Belnap's career in politics began not long after the Belnap Lumber Company, of which he and his brother Volney were owners, burned down in a devastating fire on July 21, 1931, while he was vacationing with family in Alberta, Canada. After struggling to keep the business alive, he decided to run for political office as a jest that he couldn't support the current candidate. Coming from a long-time Utah Democratic Party family, he was elected on the Democratic Party ticket in November 1934 as Weber County Treasurer, an elected position he held consistently from January 1935 until March 1957, when he resigned to accept the invitation of Utah Governor George D. Clyde to become a member of the Utah State Tax Commission as commissioner of the Motor Vehicle Department. As county treasurer he was instrumental in the adoption of a unit accounting system that was deemed one of the best then known, and for which he was presented the "Mark Tuttle Award" for outstanding public service.
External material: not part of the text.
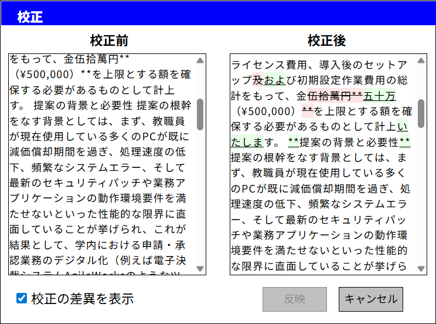Click the inserted word および in 校正後
436x324 pixels.
275,80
As commissioner, he was instrumental in the passage of legislation that paved the way for reciprocity trucking agreements with neighboring states. Through his work on behalf of the Utah State Public Employees Association, he was also instrumental in the establishment of the Utah Public Employees Retirement System.
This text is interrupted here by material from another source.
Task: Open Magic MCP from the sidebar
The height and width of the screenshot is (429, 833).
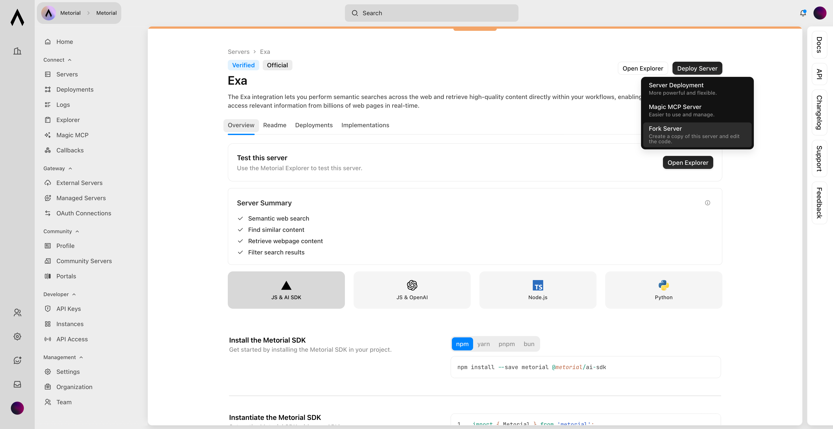Action: [72, 135]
He served on the Utah State Association of County Officials and the Utah State Retirement Board. He was also a national officer with the County Officials Association.

==Church service==

In March 1927 Belnap was called as the first bishop of the Ogden Twentieth Ward of the Church of Jesus Christ of Latter-day Saints, a position he held through the Great Depression and the first half of World War II for nearly 17 years. He presided over more than 1,000 members and during the War corresponded with some 160 young men from his ward who were called into U.S. military service. One of his greatest accomplishments was the construction of the Twentieth Ward meetinghouse on 21st Street in Ogden during the depths of the Depression. Another proud accomplishment was the creation of the Ogden Twentieth Ward "Liederkranz Chorus," a mixed youth singing group that won regional notoriety for its performing excellence.
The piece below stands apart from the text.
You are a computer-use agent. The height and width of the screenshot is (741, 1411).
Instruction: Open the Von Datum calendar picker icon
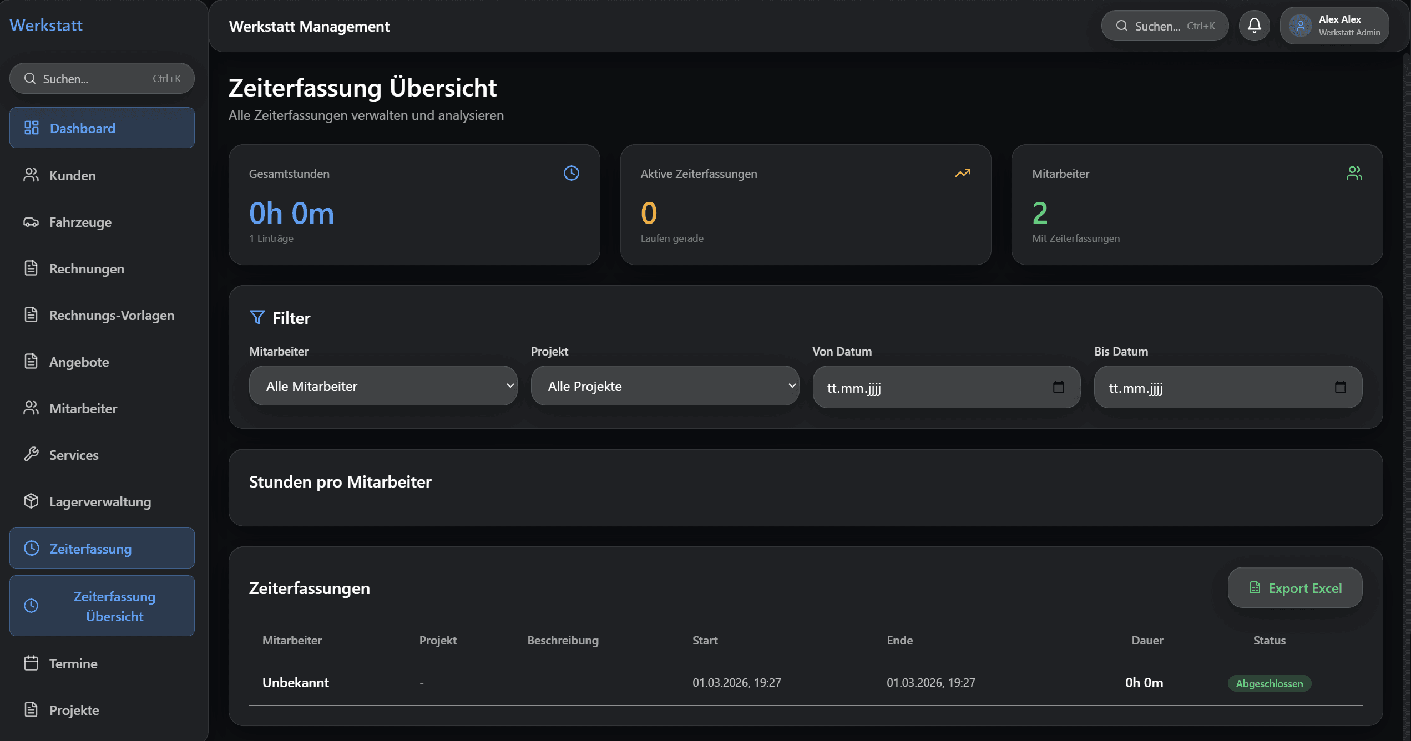[x=1058, y=387]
In 1943 he was called to serve in the stake presidency of the Ogden Stake, a position he held nearly fourteen years until 1957 when he and his wife moved to Salt Lake City. He was also active in numerous other endeavors, including serving as an officer in the Belnap Family Organization.

==Death==

Belnap returned with his wife to Ogden in 1971. She died in 1972. He died of a stroke in 1974 at the age of 80.